Jackson laced the shoes up, blindly, and stepped out the front door. He took off into the night. He’d never run more than a mile in his life, back when it was required in high school. After what he guessed was about five miles, he stopped and called his wife from a payphone, dialing with shaky hands, dizzy from the thin air circulating through his chest. She thought he was calling to apologize. He just breathed heavily into the receiver and told her not to wait up. He’d be home in a few hours and they’d talk about things in the morning.

But once the running began, they didn’t talk much anymore, about anything. He looked forward only. He moved continuously. And all the pieces of stagnant life around him fell away like chiseled-off stone.


Last spring, when the birds hatched, two dedicated and curious ornithologists captured one from the nest. They took this bird, this alder flycatcher, to another nest—the nest of a captive willow flycatcher they were also studying. There was nothing in appearance to distinguish them. The alder spent two months learning the call and songs and ways of the willow. They became, from the outside, identical.

But the following spring, like a clock that insists on being just a little ahead or a little behind no matter how many times it is adjusted, the alder reverted back to the call that was meant for it. Colors and markings perfectly alike, the only thing that differentiated the two birds persisted naturally—it couldn’t be anything other than what it was.

The sound is like a zipper being pulled back and forth. The pitch goes up quickly, then slides back down. Every few seconds there is a hurried “pip” from her throat. The flycatcher glances around hastily and then settles back into her loose, messy nest.

Olive back. Three white stripes across her wings that look like military achievement. Agnes watches from the long bench of a fallen tree. The bird dips urgently through the air and opens her beak to snap up an insect, then circles and returns to her perch.
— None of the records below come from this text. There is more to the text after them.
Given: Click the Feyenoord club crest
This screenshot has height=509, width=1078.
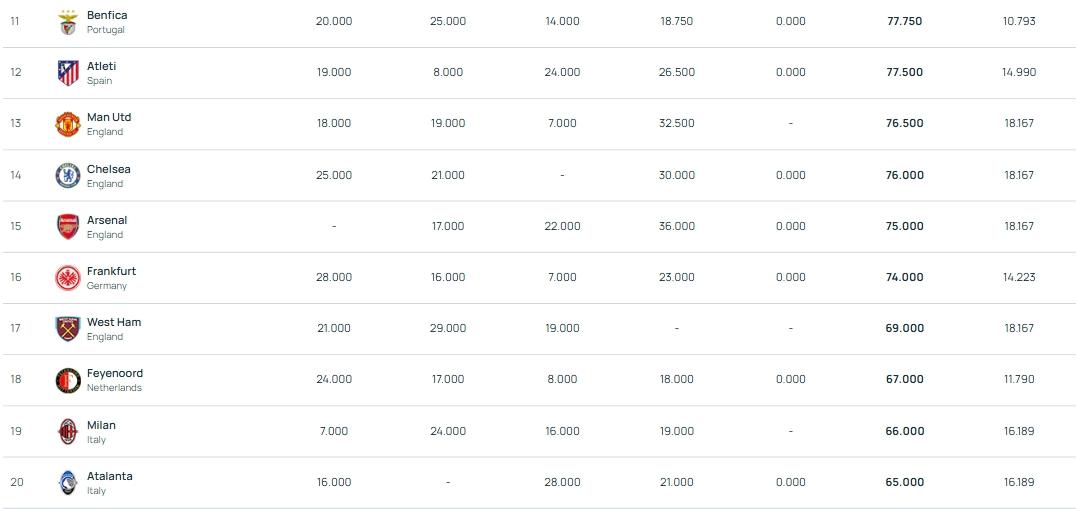Looking at the screenshot, I should [67, 380].
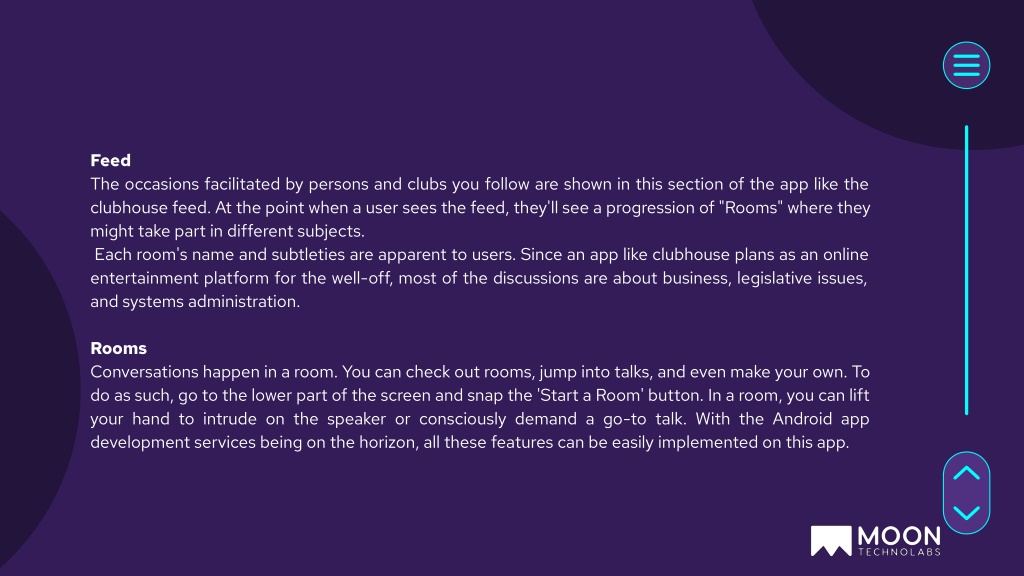Open the hamburger menu icon
Screen dimensions: 1024x576
coord(966,65)
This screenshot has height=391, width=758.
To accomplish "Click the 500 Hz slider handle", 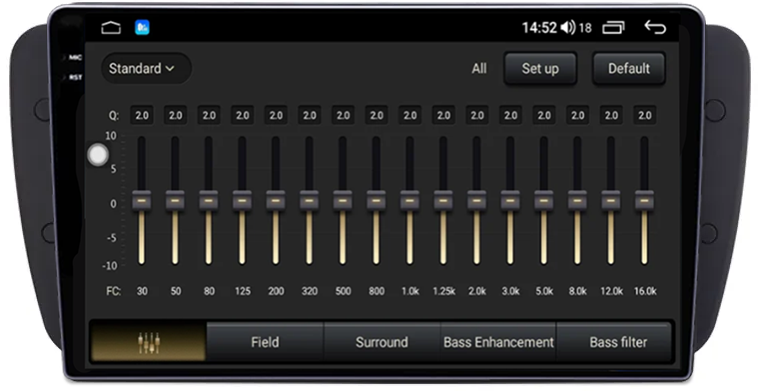I will point(343,200).
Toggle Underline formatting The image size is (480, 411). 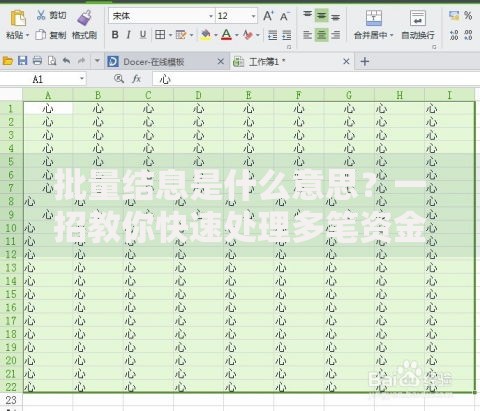click(x=143, y=34)
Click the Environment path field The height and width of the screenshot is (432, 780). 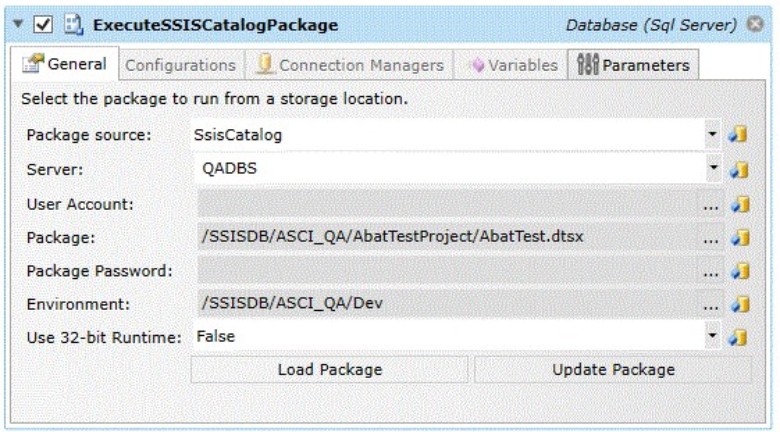(x=448, y=303)
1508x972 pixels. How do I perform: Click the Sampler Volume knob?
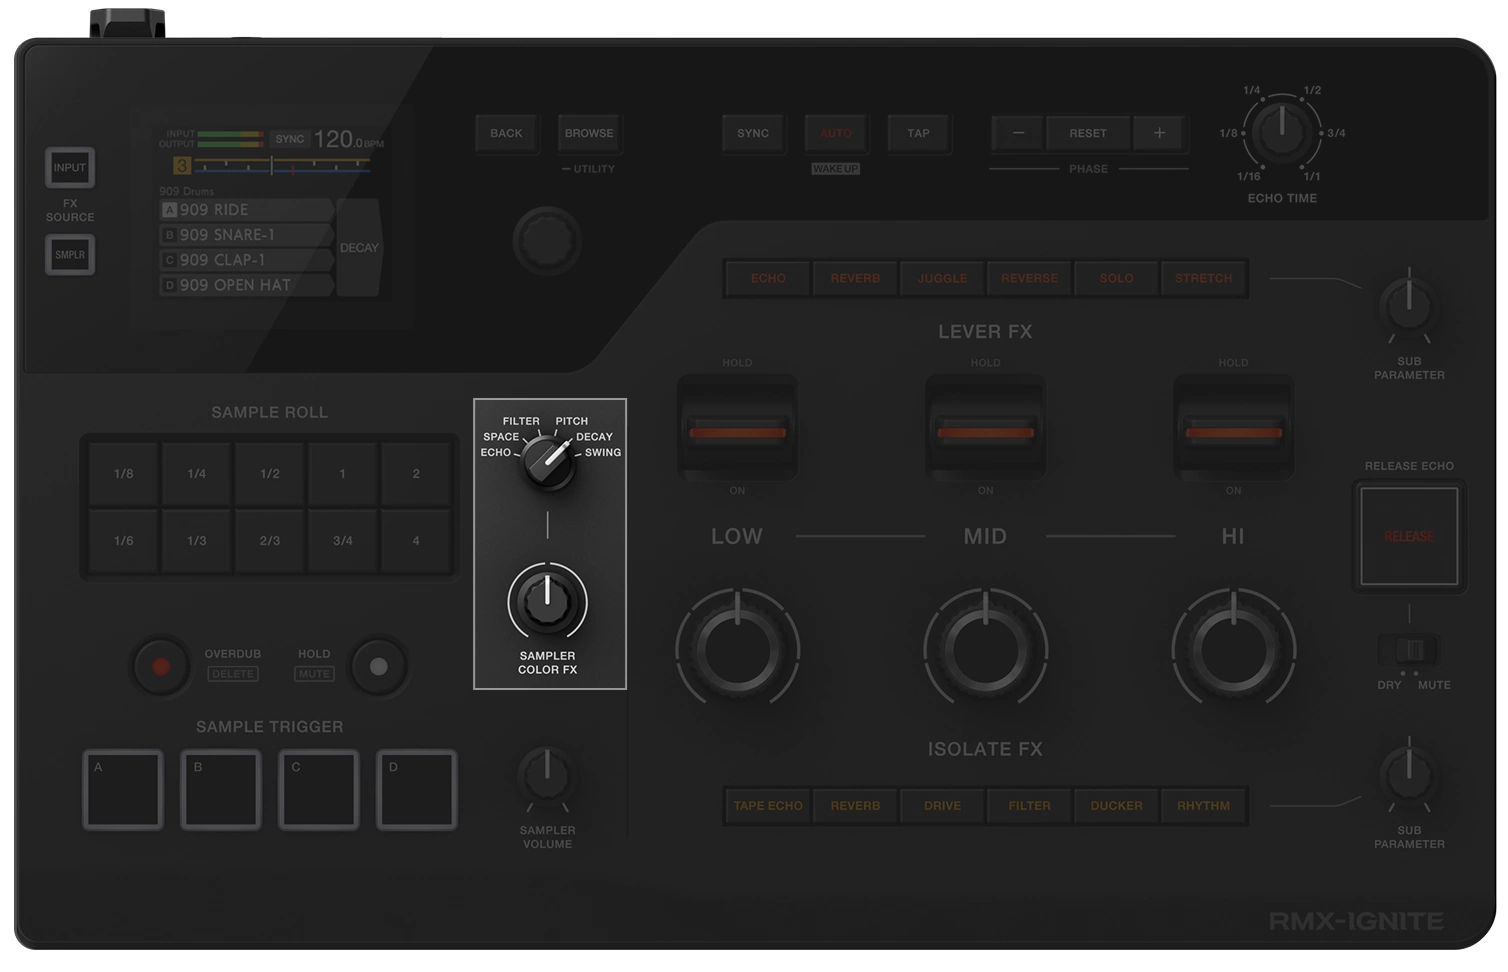pos(547,777)
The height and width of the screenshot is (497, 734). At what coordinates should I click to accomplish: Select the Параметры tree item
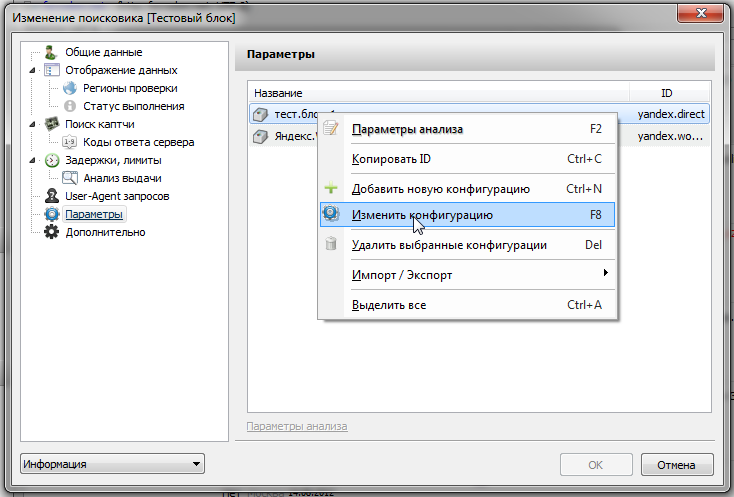click(x=94, y=214)
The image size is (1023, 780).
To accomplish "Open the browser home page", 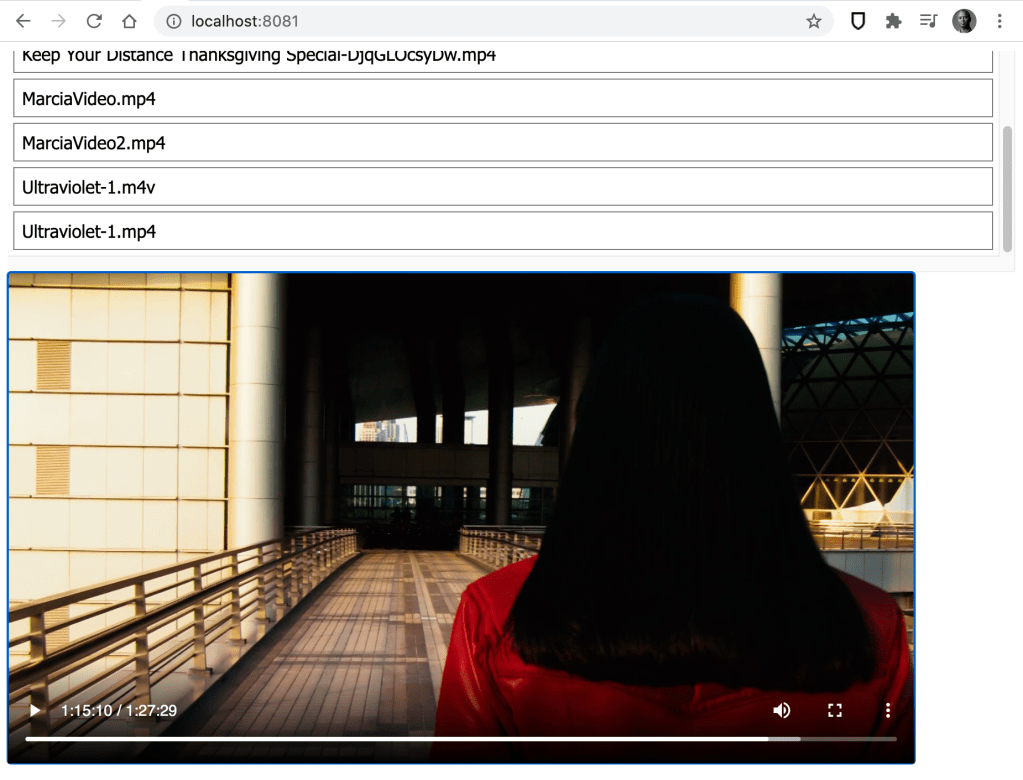I will click(x=129, y=21).
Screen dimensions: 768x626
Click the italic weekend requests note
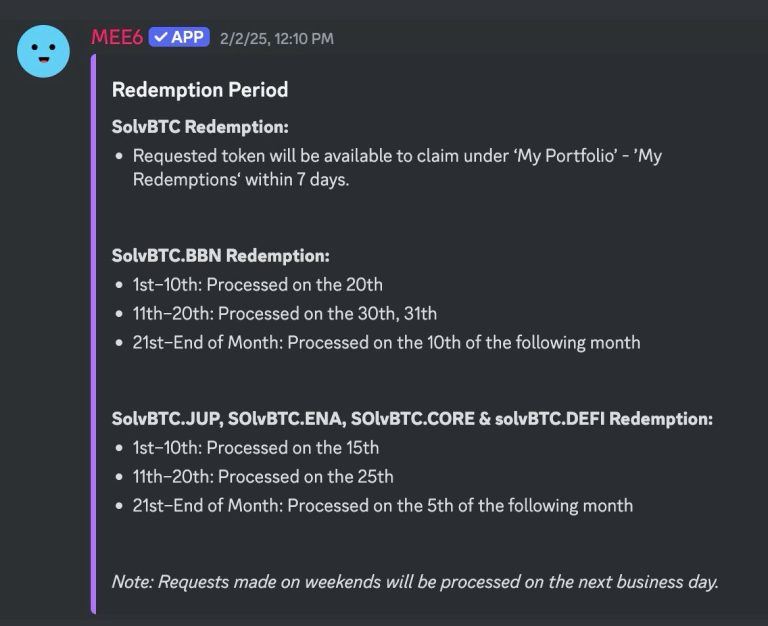(415, 581)
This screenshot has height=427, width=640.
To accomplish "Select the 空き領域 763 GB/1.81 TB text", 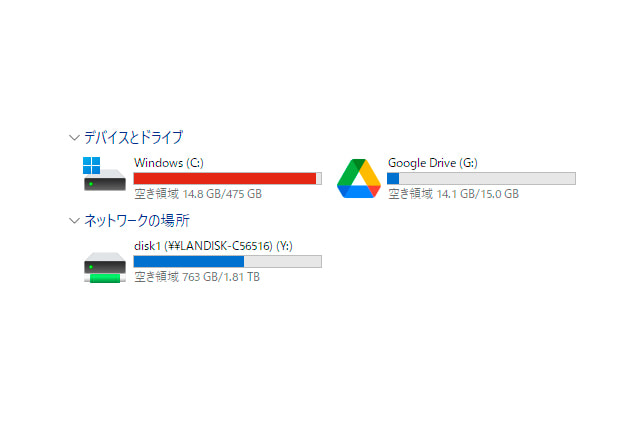I will [x=197, y=277].
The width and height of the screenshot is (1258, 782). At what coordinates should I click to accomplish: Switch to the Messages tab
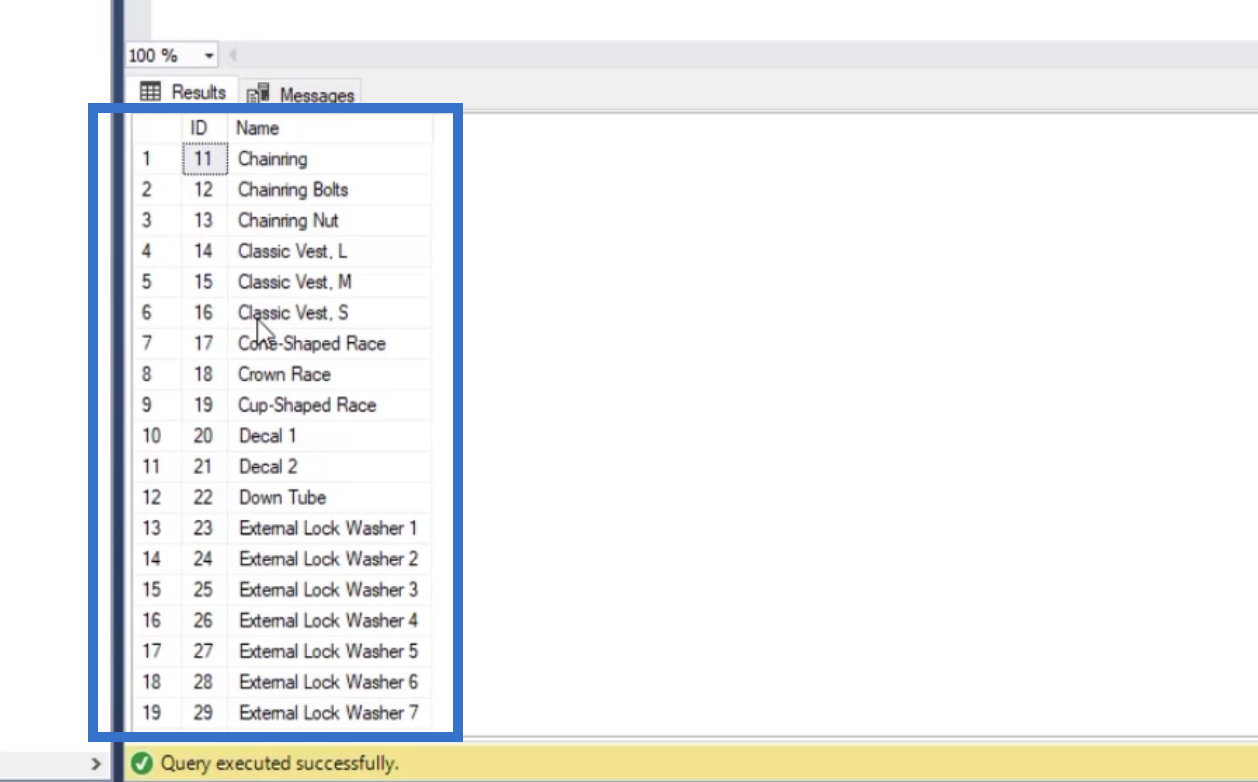click(301, 94)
It is part of the tyrant flycatcher family, a name that feels unjust. She consumes to survive, like all living things. She is irritable and nervy and critical of birds much larger than herself, like many other creatures. She pushes her way through the world and takes what she needs. This does not make her a bully. It just makes her more courageous and respectable than some humans Agnes has met.

Agnes watches and waits. It was sitting here, almost three years ago, that she first saw Jackson. He ran by, his sneakers sinking into the muddy trail, breath evenly paced, and she—hidden within the trees—let him pass without moving or making a sound. They met more formally that evening at a bar on the edge of Goldstream Valley, but the moment was never mentioned, and so it remains that she has known him a few hours longer than he has known her.


Jackson runs to be alone. He has never needed anyone. He’s also happy. He believes in taking the road to the very end, but doesn’t believe in backtracking. He believes in traveling light, but also in courageously carrying the weight of every day piled on top of the one before. He believes in third chances. In fourth and fifth chances. In knowing one’s place in the world. He believes all broken things can be fixed. Most importantly, he believes that the brain can be tricked into anything.

Which is why he runs, and isn’t lonely, and is endlessly happy.

It is also why he has forgiven everyone, whether they asked for it or not. Since the night of the bonfire years ago, he has run twenty-five miles a day, six days a week. This has made him something of a local legend in Fairbanks, and for this bit of unwanted attention, he forgives all those who made him so. It is part of his daily ritual while frying eggs in butter—clutching the spatula in his fist, he steps back from the stove and says out loud, “I forgive you for the thousandth time.”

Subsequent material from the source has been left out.